Top of Data provided

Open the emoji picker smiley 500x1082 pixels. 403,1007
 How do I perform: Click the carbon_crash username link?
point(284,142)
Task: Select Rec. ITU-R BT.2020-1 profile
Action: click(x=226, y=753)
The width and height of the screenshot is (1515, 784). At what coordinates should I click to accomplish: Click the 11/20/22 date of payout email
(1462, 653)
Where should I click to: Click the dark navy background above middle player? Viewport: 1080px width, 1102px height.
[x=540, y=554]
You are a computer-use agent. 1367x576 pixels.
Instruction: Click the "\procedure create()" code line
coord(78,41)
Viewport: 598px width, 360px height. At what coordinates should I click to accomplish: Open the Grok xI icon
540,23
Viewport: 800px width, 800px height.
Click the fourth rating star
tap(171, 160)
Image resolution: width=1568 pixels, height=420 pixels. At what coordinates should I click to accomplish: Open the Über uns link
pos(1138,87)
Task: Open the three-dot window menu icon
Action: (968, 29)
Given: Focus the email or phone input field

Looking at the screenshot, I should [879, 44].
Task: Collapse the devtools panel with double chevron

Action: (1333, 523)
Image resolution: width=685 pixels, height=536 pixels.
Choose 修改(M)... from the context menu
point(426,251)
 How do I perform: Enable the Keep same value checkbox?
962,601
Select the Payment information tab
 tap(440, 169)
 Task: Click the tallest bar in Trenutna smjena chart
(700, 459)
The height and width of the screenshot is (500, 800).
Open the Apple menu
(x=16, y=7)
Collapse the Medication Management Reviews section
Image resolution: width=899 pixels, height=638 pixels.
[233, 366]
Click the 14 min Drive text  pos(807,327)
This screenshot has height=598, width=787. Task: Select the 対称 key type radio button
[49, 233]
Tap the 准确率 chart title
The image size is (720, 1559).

Bottom of Data provided

(What you will do):
Write out every line of the material exactly as it appears.

(Exercise solution):
Open the emoji picker smiley 500x1082 pixels. 403,1007
 How do I perform: Click the carbon_crash username link?
point(284,142)
Task: Select Rec. ITU-R BT.2020-1 profile
Action: click(x=226, y=753)
The width and height of the screenshot is (1515, 784). At what coordinates should I click to accomplish: Click the 11/20/22 date of payout email
(1462, 653)
Where should I click to: Click the dark navy background above middle player? Viewport: 1080px width, 1102px height.
[x=540, y=554]
You are a computer-use agent. 1367x576 pixels.
Instruction: Click the "\procedure create()" code line
coord(78,41)
Viewport: 598px width, 360px height. At what coordinates should I click to accomplish: Open the Grok xI icon
540,23
Viewport: 800px width, 800px height.
Click the fourth rating star
tap(171, 160)
Image resolution: width=1568 pixels, height=420 pixels. At what coordinates should I click to accomplish: Open the Über uns link
pos(1138,87)
Task: Open the three-dot window menu icon
Action: (968, 29)
Given: Focus the email or phone input field

Looking at the screenshot, I should [879, 44].
Task: Collapse the devtools panel with double chevron

Action: (1333, 523)
Image resolution: width=685 pixels, height=536 pixels.
Choose 修改(M)... from the context menu
point(426,251)
 How do I perform: Enable the Keep same value checkbox?
962,601
Select the Payment information tab
 tap(440, 169)
 Task: Click the tallest bar in Trenutna smjena chart
(700, 459)
The height and width of the screenshot is (500, 800).
Open the Apple menu
(x=16, y=7)
Collapse the Medication Management Reviews section
Image resolution: width=899 pixels, height=638 pixels.
[233, 366]
Click the 14 min Drive text  pos(807,327)
This screenshot has height=598, width=787. Task: Select the 対称 key type radio button
[49, 233]
Tap the 准确率 chart title
The image size is (720, 1559).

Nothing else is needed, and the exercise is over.